▶ **PROBLEM DESCRIPTION**: Retype each line of the data below exactly, beginning with the first and ending with the one that contains "This screenshot has height=355, width=626.". Pictures do not belong in the copy.

▶ **SUPPLIED INFORMATION**:
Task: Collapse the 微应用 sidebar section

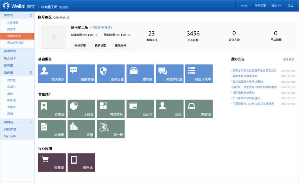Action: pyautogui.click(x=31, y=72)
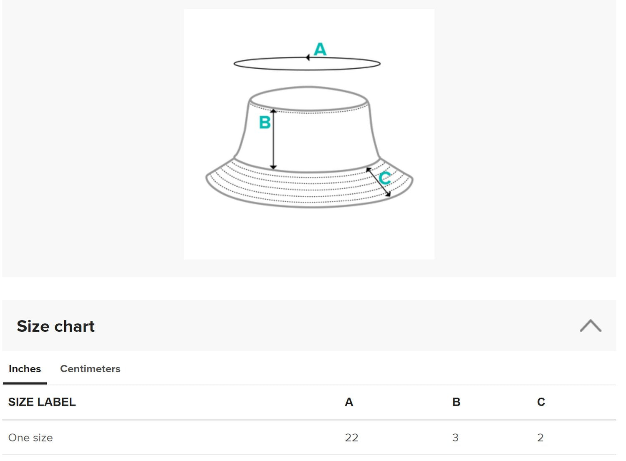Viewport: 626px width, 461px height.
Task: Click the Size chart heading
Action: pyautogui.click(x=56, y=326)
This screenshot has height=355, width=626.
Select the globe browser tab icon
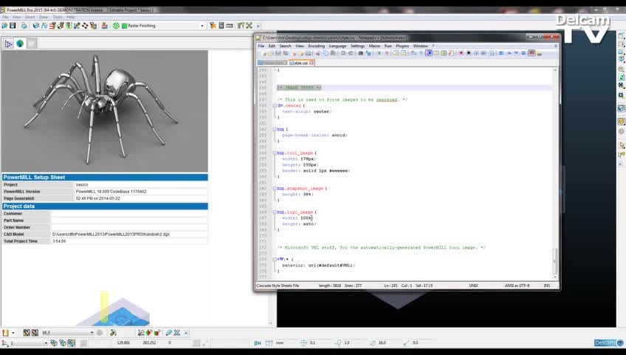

▶ **COMPLETED EXERCISE**:
Task: Collapse the 微应用 sidebar section

Action: pyautogui.click(x=31, y=72)
Viewport: 626px width, 461px height.
Task: Click the Size chart heading
Action: pyautogui.click(x=56, y=326)
This screenshot has height=355, width=626.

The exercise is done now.